I can go all day asking why. haha - but I should say that I kind of abuse this technique most of the time like stopping with 3 whys in the interest of time and control. But that is fine and we just have to find peace somewhere, so this might as well be.

First Principles

This was mentioned in Julian’s post and is famously used by Elon Musk. I am sure that there is a good chance that you might be using it too. Because I had been using it quite a while.

Remember those moments at work where you feel nothing is working out. This is one of the models to be used at those times.

“What if nothing existed about this problem and you were to build a solution for it completely from scratch?”

Example: This software library does not have a feature or does not have the extensibility to add this feature. Ok! What if you wrote this library from scratch? What are your design decisions like in that case? Will your design accommodate the extensibility for the feature that you are aiming for?
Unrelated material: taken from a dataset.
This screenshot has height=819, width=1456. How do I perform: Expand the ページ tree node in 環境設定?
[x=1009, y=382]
This will try to sink you in deep thoughts - I mean the ones that you think about in the shower and make you “forget if you applied soap to your legs” level of thought.

Last Principles

First of all, I made up this name “Last Principles” - because this is the opposite of the first principles mental model.

But very often useful. You are doing this when you are googling for something.
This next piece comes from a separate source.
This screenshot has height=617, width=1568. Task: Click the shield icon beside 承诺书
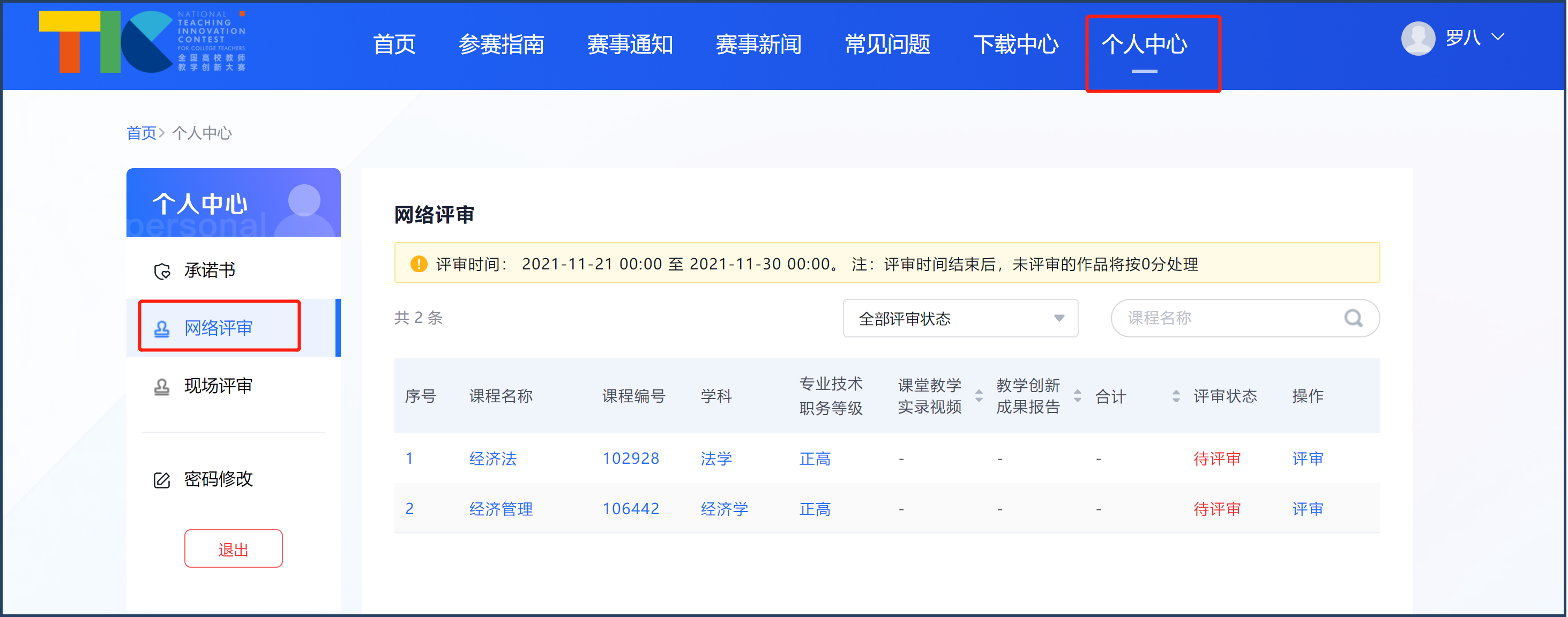[x=162, y=271]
When faced with a problem, asking how will I solve it if I were to start from scratch is the first principles approach. Instead, asking how has this problem been solved in various ways and using one of the ways is the last principles approach.

The last principles are a very critical mental model to have. Because that’s where the learning and experience happens. You get to see these awesome ways various people are solving the problem you have at hand. It might teach you the best practices and the knowledge that the field has accrued over time.
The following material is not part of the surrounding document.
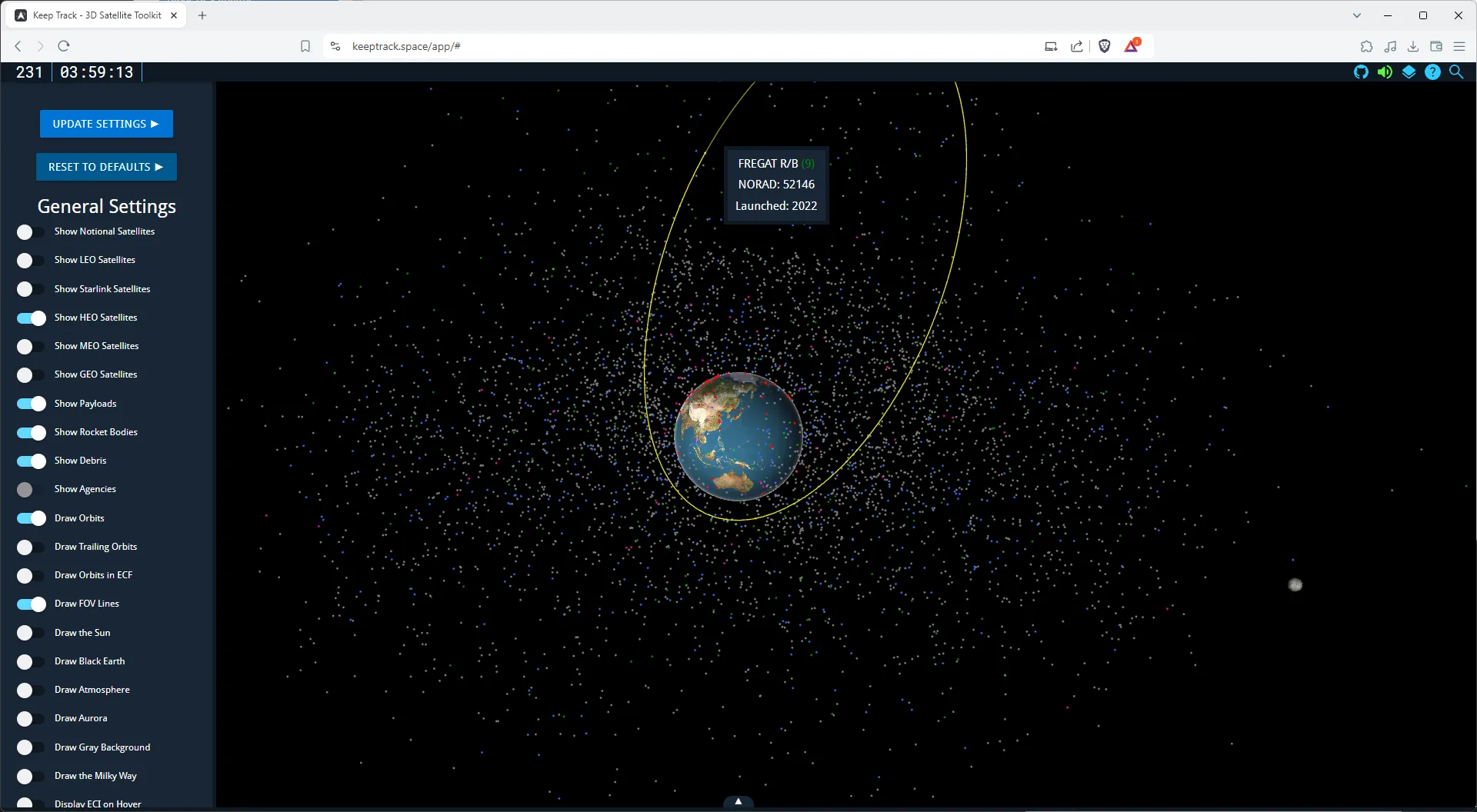Open the share page icon
1477x812 pixels.
click(x=1076, y=46)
oh! and probably save you a ton of time.

Reading a research paper is last principles. I love the way those papers build upon the knowledge from their reference papers. That reference section is last principles. Getting what I mean? :D

Regret Minimization

Popularised by Jeff Bezos - also has been mentioned in Julian’s post.

Particularly helpful for making big decisions.

It is as simple as asking this question before undertaking big things:

“Will I regret not doing this when I am old?”

Minus Five

This is a mental model that I learned sometime back from Sridhar Vembhu. He has this advice for people wanting to bootstrap their own company, “Start from -5 years” - meaning start working for what you want to build 5 years before actually starting to build it. This includes saving up money for such a long period, gathering skillsets that you need for the business, etc.

The core idea that I understand from the minus five mindset is that in order to do anything substantially big in life, try to plan and save up for those times. Because you don’t want to enter the war zone unarmed.

Measure them

Picked up this mental model from Vinod Khosla. Been using this for a few weeks now and I feel good about it.

I am linking the awesome talk below from where I learned this.

The talk ends where he discusses work-life balance. He firmly believes that it is achievable but we just have to be disciplined about it. Vinod Khosla seems to schedule his time into 15 minutes slots. Early on he had 20 main categories and each 15-minute time slot can belong to one of those categories. One of the important categories for him was “having dinner with family/kids” and he started by setting an impossible goal of 25 times per month and eventually achieved it in a year.

The key part is measuring how he spent his time to make time for something he thinks is very important.

So, if you are having this problem of “not finding enough time”, start by measuring time. Once you measure how you spend time, it is way simpler to identify the fluff and be very self-aware about how you are spending time.

Bonus: I use 1-hour slots, as that is easy to track and gives me more focus by avoiding context switching often.

Lookout

Alright, I am going to end this blog up here. I am always on the lookout for life lessons and mental models that make me better and help me. So if you have some mental models based on which you operate, send them my way. I will be happy to learn about them and possibly use them.